- _EXTRAIT DU TEXTE_
----------------

NINETEEN-SIXTY-SEVEN PART 2
L'anné 1967 fut une des plus riches et des plus novatrices de ce qu'on appelait la pop-music. À partir de là, plus rien ne fut plus jamais pareil. Les barrières tombaient petit à petit, les étiquettes devenaient étriquées. L'imagination était au pouvoir pour quelques années avant l'inévitable reflux qui commença au milieu des seventies.
L'Angleterre fut en cette année-là, Beatles obligent, à la tête du mouvement. Mais les States suivirent rapidement et produisirent quelques belles œuvres. Et puis il y eut l'extra-terrestre à la carrière météoritique, Jimi Hendrix. J'aurais aimé aussi parler du Dylan de 1967 mais ce fut pour lui une année sans album consacrée à la convalescence après un terrible accident de moto qui faillit lui coûter la vie, et à des répétitions dans les caves de Big Pink avec The Band (les enregistrements firent la joie des bootleggers et des collectionneurs avant d'être publiés officiellement en 1975). Mais le Bob Dylan d'avant était mort et beaucoup attendirent en vain son retour pendant des années; en ce sens aussi, 1967 fut une année-charnière.
Voici donc ma sélection des 10 albums de 1967 aux Etats-Unis. J'aurais pu y ajouter Eric Andersen, Arlo Guthrie, Kaleidoscope, Janis Joplin avec Big Brother & the Holding Company et quelques autres. Mais il fallait bien choisir…
THE BEACH BOYS "SMILEY SMILE"
Après quelques années de succès grâce à des mélodies faciles chantant le soleil, le surf, les filles et les voitures, les Beach Boys et en particulier l'aîné des frères Wilson, Brian étaient enfin considérés comme autre chose qu'un groupe pour teenagers. Le triomphe, fin 66, de "Good vibrations" n'y était pas pour peu et Brian Wilson commençait à être perçu comme un véritable génie du son, dans la lignée de son maître, Phil Spector. Il s'attela donc à un projet ambitieux, "Smile" qui, reporté de mois en mois, finit par ne pas voir le jour. Brian aurait voulu faire son "Sgt. Pepper", en fan des Beatles qu'il était, mais il jugea paut-être (à tort) la barre placée trop haut. En lieu et place, on eut droit à "Smiley smile", publié en septembre. Ce fut une grande déception pour les fans. La montagne espérée avait accouché d'une souris, ou plutôt d'un disque bizarre, expérimental, un collage plus qu'un album. La santé mentale de Brian Wilson n'y résista pas. Néanmoins, "Smiley smile" mérite qu'on s'y arrête parce qu'il ne ressemble à aucun autre disque de l'époque. Et puis il y a "Good vibrations" et "Heroes & villains", deux authentiques chefs d'œuvres! Et "Vegetables" avec la présence de Mr. McCartney.

----------------

- _SEGMENT DE DONNÉES_

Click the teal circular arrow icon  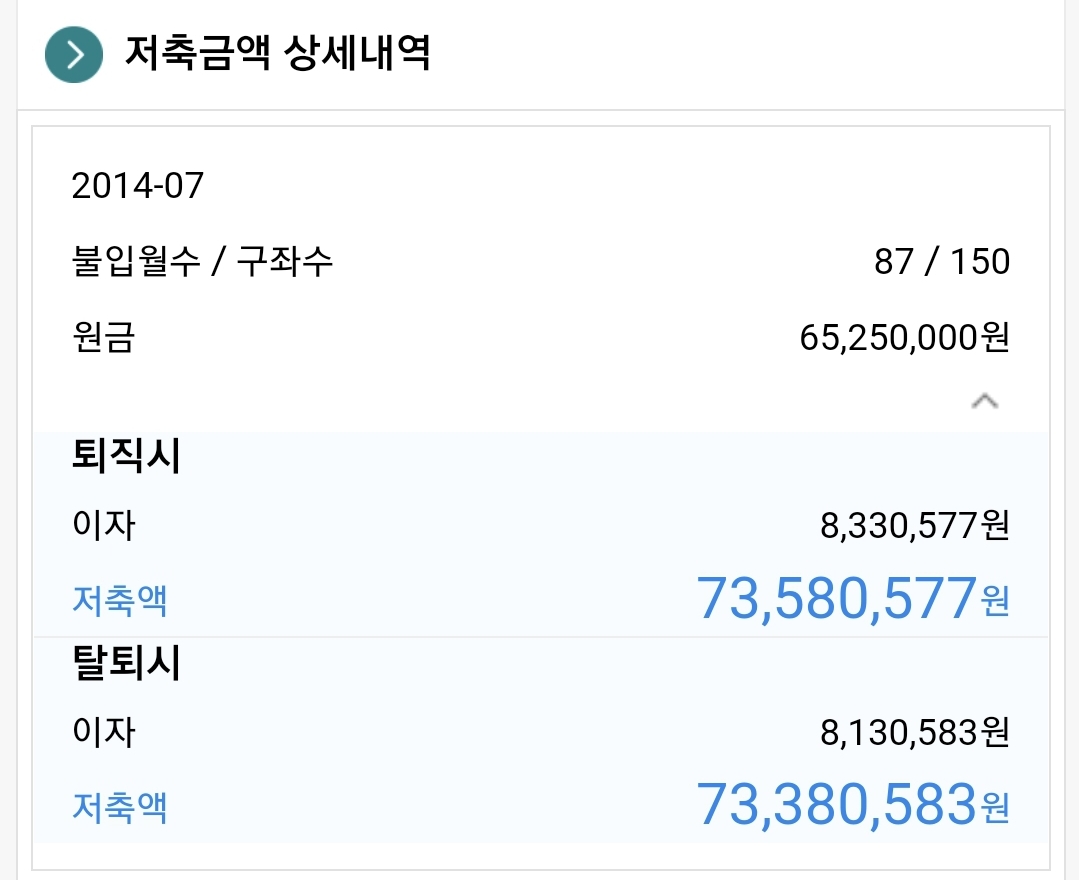click(74, 55)
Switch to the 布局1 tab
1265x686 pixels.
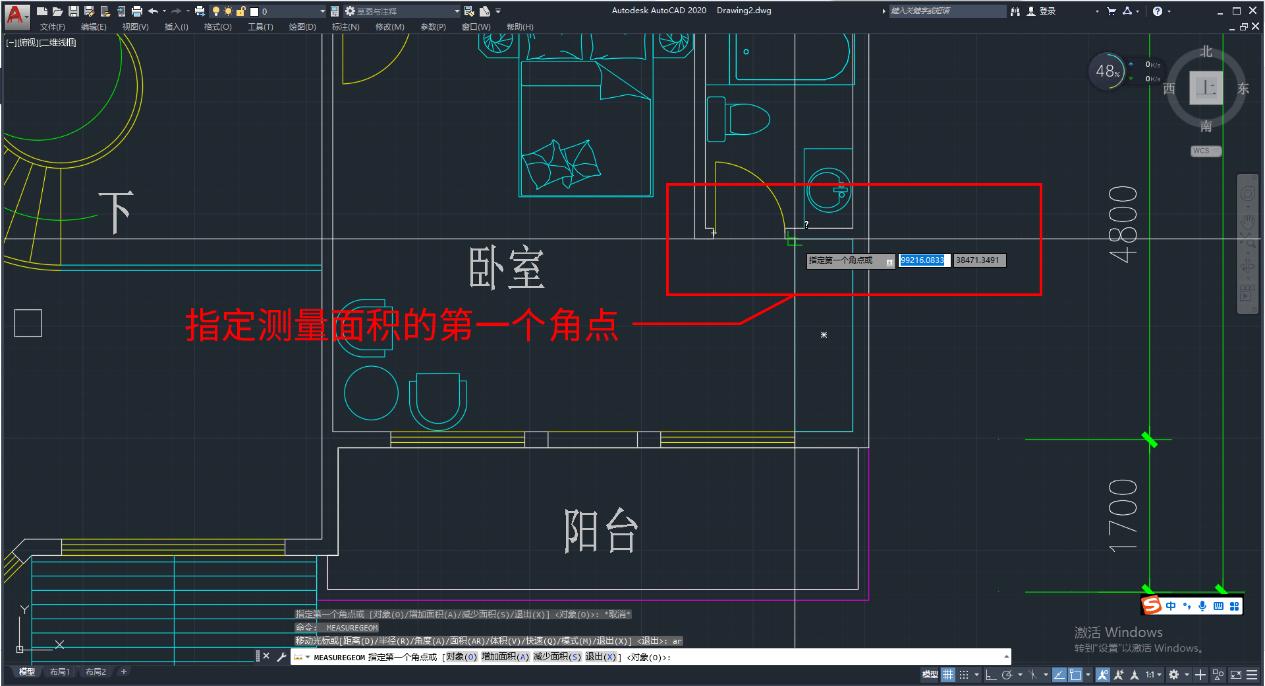pos(58,672)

----------------

- _TRAVAIL À FAIRE_
1. Répondez aux questions suivantes à partir de l'extrait sur l'année 1967 en musique.
(a) En quelle année les enregistrements réalisés par Dylan avec The Band dans les caves de Big Pink furent-ils publiés officiellement ?
(b) Combien d'albums de 1967 aux États-Unis la sélection de l'auteur comprend-elle ?
(c) En quel mois l'album « Smiley smile » fut-il publié ?
2. Recopiez à l'identique le passage de l'extrait sur l'année 1967 en musique qui commence par « L'Angleterre fut en » et se poursuit jusqu'à « fut une année-charnière. ».

- _CORRIGÉ_
1.
(a) En 1975.
(b) Dix albums.
(c) En septembre.

2.
L'Angleterre fut en cette année-là, Beatles obligent, à la tête du mouvement. Mais les States suivirent rapidement et produisirent quelques belles œuvres. Et puis il y eut l'extra-terrestre à la carrière météoritique, Jimi Hendrix. J'aurais aimé aussi parler du Dylan de 1967 mais ce fut pour lui une année sans album consacrée à la convalescence après un terrible accident de moto qui faillit lui coûter la vie, et à des répétitions dans les caves de Big Pink avec The Band (les enregistrements firent la joie des bootleggers et des collectionneurs avant d'être publiés officiellement en 1975). Mais le Bob Dylan d'avant était mort et beaucoup attendirent en vain son retour pendant des années; en ce sens aussi, 1967 fut une année-charnière.